▶ **SELECTION**
* Begin *
Identifying and Developing Children’s Talents

May 20, 2020
Parents and teachers have a fundamental role in identifying and developing children's talents. Read on to learn more about this!

All people are good at something. But sometimes it’s difficult for them to know where they stand out. In this regard, it’s important for children to identify what their strengths are from a young age so they can properly develop them. In other words, detecting and developing children’s talents is important. This way, they’ll grow happy and fulfilled.

But do you know what we mean by “talent”? Over the years, many authors have addressed this concept and have formulated multiple definitions of it. In this article, we’ll focus on Howard Gardner’s perspective.

“I really believe that everyone has a talent, ability, or skill that he can mine to support himself and to succeed in life.”

– Dean Koontz –

What’s talent?

According to psychologist Howard Gardner, talent is:

“A biopsychological potential to process information that can be activated in a cultural setting to solve problems or create products that are of value in a culture.”
* End *
▶ **YOUR TASK**
Can you carry on the article about identifying and developing children's talents, starting right after Howard Gardner's definition of talent? The lines that come next are separate material and have no connection to the article on children's talents.

▶ **DATA BLOCK**
* Begin *
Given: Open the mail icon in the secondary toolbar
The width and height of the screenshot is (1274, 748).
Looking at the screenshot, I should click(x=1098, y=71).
* End *
▶ **RESPONSE TO THIS TASK**
Identifying and Developing Children's Talents

Furthermore, according to Gardner, human talent is developed based on eight areas or intelligences:

  1. Verbal-linguistic. The ability to understand words and languages. People with this intelligence are typically good at reading, writing, telling stories, and memorizing words along with dates.
  2. Visual-spatial. The ability to recognize and manipulate patterns, large spaces, and smaller spaces.
  3. Musical-rhythmic and harmonic. The ability to interpret, compose, and learn musical patterns.
  4. Bodily-kinesthetic. The ability to use the body as a means to solve problems or, also, to create products.
  5. Logical-mathematical. The ability to analyze and solve problems using logic and carrying out research in a scientific way.
  6. Naturalistic. The ability to distinguish, classify, and use elements (objects, animals, plants, and minerals) from the environment, urban or rural.
  7. Intrapersonal. The ease of understanding oneself, knowing one’s own desires, fears, and strengths. Also, effectively using this information for the regulation of life.
  8. Interpersonal. The ability to understand others; understanding other people’s intentions, motivations, and wishes.
Identifying and Developing Children's Talents

Some children find it easy to solve mathematical problems, while others excel in verbal communication, sports, and social skills, etc. They’re all talented and likely to excel in something. Identifying and developing children’s talents through education at home and at school is very important.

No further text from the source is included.